begin ENTRIES SUPPLIED

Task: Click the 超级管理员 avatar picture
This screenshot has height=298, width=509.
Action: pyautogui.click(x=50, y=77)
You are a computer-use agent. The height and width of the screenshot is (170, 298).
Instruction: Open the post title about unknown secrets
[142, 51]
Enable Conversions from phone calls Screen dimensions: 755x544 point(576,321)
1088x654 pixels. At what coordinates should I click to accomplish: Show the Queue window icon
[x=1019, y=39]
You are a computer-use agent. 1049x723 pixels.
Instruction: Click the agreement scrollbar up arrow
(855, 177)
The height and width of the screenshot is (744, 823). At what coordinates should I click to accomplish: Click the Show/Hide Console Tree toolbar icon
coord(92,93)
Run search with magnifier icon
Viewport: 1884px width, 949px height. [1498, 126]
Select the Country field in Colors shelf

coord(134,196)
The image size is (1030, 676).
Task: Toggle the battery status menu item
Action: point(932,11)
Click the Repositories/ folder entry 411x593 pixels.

end ENTRIES SUPPLIED

Output all of the records above again, line for line, with no changes.

Task: Click the 超级管理员 avatar picture
This screenshot has height=298, width=509.
Action: pyautogui.click(x=50, y=77)
You are a computer-use agent. The height and width of the screenshot is (170, 298).
Instruction: Open the post title about unknown secrets
[142, 51]
Enable Conversions from phone calls Screen dimensions: 755x544 point(576,321)
1088x654 pixels. At what coordinates should I click to accomplish: Show the Queue window icon
[x=1019, y=39]
You are a computer-use agent. 1049x723 pixels.
Instruction: Click the agreement scrollbar up arrow
(855, 177)
The height and width of the screenshot is (744, 823). At what coordinates should I click to accomplish: Click the Show/Hide Console Tree toolbar icon
coord(92,93)
Run search with magnifier icon
Viewport: 1884px width, 949px height. [1498, 126]
Select the Country field in Colors shelf

coord(134,196)
The image size is (1030, 676).
Task: Toggle the battery status menu item
Action: point(932,11)
Click the Repositories/ folder entry 411x593 pixels.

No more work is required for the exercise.